Required task
List every line of the entries below that contains the string "cell", matching case exactly.

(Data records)
· · ·

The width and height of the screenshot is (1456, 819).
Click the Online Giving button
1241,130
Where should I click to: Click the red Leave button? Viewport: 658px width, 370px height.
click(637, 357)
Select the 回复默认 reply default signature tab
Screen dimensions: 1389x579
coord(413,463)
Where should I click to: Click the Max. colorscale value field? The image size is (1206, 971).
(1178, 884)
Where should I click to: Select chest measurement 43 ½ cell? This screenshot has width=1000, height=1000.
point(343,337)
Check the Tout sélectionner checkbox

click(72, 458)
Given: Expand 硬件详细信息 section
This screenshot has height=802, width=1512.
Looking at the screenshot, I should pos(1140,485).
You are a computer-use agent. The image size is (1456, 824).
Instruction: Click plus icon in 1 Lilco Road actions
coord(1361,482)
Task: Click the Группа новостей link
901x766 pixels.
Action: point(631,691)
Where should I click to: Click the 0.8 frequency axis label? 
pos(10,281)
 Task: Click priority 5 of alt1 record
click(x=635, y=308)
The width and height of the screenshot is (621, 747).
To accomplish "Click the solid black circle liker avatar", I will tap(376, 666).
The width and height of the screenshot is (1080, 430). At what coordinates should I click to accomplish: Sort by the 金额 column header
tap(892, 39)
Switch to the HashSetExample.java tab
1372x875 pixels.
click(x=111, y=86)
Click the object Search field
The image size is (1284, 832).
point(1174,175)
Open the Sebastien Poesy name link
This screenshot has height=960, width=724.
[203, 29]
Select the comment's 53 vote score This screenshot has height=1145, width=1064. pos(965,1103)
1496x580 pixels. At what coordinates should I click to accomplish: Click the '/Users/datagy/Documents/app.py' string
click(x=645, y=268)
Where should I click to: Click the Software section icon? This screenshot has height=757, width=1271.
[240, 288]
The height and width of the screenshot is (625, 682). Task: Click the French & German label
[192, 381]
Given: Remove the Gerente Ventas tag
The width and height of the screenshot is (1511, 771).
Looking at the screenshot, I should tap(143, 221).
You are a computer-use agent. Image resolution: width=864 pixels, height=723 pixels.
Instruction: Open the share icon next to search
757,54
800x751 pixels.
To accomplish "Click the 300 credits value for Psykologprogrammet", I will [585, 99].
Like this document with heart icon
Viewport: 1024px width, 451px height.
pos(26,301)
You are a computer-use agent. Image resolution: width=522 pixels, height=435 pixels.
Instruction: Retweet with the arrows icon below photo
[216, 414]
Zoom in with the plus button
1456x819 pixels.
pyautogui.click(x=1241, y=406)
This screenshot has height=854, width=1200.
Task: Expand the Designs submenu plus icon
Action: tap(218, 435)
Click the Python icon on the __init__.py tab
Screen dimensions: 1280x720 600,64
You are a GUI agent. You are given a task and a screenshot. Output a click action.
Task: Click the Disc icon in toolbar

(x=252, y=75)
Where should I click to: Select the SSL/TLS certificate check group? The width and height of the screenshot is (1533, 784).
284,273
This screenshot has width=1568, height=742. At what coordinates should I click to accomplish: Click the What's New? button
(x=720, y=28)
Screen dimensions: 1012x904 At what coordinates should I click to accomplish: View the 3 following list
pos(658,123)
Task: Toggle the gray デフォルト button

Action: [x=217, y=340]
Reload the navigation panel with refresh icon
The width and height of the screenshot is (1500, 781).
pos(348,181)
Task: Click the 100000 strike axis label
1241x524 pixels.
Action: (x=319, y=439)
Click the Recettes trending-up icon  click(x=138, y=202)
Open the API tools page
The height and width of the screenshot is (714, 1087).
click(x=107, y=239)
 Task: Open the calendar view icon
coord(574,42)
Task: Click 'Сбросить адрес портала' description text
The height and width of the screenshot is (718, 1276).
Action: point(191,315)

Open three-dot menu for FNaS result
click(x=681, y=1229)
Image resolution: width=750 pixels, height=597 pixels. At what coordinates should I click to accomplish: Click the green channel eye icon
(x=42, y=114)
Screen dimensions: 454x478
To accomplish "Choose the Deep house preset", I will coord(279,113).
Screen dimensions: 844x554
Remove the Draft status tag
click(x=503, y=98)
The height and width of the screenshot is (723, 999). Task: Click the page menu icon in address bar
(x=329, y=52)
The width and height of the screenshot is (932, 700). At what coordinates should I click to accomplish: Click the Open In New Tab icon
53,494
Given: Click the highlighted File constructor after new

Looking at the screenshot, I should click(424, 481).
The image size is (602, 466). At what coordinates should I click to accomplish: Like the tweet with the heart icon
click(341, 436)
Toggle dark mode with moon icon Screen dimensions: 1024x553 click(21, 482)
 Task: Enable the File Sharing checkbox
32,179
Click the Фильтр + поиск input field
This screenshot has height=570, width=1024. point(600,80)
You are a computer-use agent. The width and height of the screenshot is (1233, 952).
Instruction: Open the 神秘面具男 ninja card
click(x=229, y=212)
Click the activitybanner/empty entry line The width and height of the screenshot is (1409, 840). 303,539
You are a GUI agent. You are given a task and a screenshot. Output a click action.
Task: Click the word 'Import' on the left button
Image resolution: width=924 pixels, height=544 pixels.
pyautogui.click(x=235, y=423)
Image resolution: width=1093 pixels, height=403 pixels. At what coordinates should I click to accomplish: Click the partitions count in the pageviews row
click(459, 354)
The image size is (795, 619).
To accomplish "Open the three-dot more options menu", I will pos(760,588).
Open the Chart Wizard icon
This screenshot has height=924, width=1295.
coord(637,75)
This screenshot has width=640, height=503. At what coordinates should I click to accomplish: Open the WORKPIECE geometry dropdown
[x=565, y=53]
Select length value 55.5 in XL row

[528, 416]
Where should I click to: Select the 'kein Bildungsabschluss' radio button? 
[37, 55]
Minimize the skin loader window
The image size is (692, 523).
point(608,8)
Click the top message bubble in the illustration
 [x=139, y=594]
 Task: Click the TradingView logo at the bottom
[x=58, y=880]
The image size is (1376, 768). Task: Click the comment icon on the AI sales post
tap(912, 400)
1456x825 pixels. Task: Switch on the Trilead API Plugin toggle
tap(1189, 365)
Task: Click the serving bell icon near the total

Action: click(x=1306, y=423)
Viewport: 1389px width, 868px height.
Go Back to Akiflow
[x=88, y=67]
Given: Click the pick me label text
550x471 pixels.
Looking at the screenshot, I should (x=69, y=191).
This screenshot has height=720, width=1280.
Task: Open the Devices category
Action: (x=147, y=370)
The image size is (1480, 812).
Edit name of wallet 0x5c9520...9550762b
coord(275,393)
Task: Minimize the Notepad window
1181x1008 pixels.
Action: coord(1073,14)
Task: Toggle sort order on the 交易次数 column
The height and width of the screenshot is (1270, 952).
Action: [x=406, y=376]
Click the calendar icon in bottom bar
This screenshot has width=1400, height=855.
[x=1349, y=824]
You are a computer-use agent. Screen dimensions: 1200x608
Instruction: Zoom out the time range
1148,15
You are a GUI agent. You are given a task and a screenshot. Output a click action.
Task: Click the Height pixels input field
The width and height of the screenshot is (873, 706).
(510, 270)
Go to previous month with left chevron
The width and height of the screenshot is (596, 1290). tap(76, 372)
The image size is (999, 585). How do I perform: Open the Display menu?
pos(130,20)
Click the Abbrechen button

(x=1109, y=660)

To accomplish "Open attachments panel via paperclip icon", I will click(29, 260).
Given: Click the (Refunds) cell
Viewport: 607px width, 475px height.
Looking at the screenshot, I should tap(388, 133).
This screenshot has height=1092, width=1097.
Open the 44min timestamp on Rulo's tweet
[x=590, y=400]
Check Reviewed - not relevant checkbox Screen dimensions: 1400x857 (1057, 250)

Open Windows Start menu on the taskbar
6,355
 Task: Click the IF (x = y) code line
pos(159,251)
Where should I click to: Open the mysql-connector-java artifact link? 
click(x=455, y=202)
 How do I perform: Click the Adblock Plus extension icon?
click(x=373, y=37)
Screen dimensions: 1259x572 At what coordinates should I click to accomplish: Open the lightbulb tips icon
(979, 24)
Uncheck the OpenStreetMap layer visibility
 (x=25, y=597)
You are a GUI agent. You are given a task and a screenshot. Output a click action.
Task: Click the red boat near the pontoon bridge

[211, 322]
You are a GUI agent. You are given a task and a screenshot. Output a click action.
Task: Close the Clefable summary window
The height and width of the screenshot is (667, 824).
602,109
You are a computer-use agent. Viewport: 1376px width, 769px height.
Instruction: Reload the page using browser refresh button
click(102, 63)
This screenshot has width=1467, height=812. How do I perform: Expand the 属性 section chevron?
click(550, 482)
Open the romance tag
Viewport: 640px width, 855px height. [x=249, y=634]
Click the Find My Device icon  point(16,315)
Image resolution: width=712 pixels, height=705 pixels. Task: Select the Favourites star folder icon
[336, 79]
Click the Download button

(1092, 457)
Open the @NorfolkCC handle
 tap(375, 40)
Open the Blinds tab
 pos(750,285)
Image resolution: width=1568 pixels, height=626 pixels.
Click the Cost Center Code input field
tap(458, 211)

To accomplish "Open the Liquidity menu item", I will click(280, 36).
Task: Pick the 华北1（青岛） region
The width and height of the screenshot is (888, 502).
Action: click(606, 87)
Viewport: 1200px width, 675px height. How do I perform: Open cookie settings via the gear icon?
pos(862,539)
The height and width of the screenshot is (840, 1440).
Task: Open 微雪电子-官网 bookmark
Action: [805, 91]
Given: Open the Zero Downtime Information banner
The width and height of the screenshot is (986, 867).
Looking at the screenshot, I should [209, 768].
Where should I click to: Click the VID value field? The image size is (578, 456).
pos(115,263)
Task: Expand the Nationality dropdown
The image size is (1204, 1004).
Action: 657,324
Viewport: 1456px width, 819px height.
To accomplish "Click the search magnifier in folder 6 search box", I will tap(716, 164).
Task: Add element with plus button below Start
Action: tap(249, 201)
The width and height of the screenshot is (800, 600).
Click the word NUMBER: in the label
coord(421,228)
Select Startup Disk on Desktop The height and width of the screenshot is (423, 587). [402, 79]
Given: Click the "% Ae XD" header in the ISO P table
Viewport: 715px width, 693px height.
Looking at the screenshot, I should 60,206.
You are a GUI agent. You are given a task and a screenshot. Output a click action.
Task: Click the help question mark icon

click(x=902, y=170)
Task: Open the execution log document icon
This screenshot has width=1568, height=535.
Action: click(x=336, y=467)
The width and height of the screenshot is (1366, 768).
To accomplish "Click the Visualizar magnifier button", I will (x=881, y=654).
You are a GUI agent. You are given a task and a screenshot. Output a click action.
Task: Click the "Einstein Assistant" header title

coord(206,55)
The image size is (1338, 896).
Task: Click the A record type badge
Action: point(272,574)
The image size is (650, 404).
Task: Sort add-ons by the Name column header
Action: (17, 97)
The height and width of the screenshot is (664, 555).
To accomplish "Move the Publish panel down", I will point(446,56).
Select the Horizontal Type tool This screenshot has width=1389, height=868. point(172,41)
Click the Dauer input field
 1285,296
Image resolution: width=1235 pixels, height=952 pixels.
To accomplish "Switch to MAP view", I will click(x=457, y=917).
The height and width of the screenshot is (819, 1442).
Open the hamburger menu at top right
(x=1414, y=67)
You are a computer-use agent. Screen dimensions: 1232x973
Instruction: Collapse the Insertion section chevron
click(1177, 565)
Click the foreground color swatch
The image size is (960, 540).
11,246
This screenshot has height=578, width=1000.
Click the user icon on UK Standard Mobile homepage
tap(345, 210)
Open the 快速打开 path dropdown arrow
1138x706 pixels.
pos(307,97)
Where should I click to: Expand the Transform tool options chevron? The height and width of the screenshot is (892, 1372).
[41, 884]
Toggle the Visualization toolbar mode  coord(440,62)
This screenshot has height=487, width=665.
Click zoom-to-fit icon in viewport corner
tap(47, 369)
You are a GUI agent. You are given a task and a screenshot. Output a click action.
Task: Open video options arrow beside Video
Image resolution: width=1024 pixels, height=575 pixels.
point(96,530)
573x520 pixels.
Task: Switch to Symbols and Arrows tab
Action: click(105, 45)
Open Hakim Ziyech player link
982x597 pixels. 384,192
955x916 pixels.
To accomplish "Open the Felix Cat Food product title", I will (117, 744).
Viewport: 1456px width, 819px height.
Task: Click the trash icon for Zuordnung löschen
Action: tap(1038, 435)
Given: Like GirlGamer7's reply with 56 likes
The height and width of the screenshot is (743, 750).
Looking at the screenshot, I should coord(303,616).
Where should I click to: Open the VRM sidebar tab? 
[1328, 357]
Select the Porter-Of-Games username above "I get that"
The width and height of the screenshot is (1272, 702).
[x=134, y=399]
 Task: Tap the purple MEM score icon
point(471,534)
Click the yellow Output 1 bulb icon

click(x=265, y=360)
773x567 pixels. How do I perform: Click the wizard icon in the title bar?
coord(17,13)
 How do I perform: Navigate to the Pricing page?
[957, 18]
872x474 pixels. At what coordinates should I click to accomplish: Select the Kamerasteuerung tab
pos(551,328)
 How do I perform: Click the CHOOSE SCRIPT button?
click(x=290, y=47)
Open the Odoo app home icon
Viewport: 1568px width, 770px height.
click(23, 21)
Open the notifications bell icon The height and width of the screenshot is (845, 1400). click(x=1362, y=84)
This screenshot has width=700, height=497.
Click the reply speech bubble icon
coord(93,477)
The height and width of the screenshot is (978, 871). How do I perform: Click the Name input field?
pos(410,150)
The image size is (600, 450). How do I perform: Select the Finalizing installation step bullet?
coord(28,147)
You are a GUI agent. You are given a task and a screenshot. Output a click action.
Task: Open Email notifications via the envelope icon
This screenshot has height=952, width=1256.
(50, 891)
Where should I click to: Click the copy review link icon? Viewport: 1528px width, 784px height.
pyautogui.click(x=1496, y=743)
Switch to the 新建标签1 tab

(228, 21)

· · ·

Exercise output
Where should I click to: Select chest measurement 43 ½ cell? This screenshot has width=1000, height=1000.
Given: Click the (Refunds) cell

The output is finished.